Work to be completed » In the records below, find the line with "Podcast (629, 21)" and the line with "[Retour à la page d&#39;accueil] (303, 324)". Print both exactly, along with every line between them, and no other line.

Exercise input »
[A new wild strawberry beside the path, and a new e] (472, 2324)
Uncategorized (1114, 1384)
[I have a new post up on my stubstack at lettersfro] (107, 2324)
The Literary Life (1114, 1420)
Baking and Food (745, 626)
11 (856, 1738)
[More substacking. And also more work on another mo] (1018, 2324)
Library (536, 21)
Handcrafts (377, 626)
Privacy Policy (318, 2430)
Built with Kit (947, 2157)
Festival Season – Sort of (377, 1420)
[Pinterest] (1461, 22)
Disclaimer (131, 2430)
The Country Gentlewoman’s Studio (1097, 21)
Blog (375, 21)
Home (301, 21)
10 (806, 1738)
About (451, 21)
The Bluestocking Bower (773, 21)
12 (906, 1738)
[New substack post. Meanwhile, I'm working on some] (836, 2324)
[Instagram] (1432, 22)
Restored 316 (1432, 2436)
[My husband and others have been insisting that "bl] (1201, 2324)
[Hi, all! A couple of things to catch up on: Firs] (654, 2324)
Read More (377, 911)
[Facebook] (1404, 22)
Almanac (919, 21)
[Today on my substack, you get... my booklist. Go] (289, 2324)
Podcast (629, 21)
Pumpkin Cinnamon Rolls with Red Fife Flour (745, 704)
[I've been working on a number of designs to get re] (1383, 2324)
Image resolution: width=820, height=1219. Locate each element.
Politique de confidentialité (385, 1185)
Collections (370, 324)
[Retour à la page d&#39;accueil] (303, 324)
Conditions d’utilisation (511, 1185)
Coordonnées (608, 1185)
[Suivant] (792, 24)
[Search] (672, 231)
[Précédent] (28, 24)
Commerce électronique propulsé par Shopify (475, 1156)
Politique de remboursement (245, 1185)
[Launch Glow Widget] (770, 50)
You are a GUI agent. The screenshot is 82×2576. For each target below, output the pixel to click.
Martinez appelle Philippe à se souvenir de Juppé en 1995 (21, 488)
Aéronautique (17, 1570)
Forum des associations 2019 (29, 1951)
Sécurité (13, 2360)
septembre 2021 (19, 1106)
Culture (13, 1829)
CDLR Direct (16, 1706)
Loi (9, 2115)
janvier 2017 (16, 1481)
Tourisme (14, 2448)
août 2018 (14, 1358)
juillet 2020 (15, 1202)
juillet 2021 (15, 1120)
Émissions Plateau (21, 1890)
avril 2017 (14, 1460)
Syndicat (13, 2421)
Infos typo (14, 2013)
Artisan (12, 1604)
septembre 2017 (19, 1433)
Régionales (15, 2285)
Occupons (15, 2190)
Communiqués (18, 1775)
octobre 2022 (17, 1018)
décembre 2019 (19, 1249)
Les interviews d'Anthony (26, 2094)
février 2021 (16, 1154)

Finished exercise »
Podcast (629, 21)
Pumpkin Cinnamon Rolls with Red Fife Flour (745, 704)
[I've been working on a number of designs to get re] (1383, 2324)
Image resolution: width=820, height=1219. Locate each element.
Politique de confidentialité (385, 1185)
Collections (370, 324)
[Retour à la page d&#39;accueil] (303, 324)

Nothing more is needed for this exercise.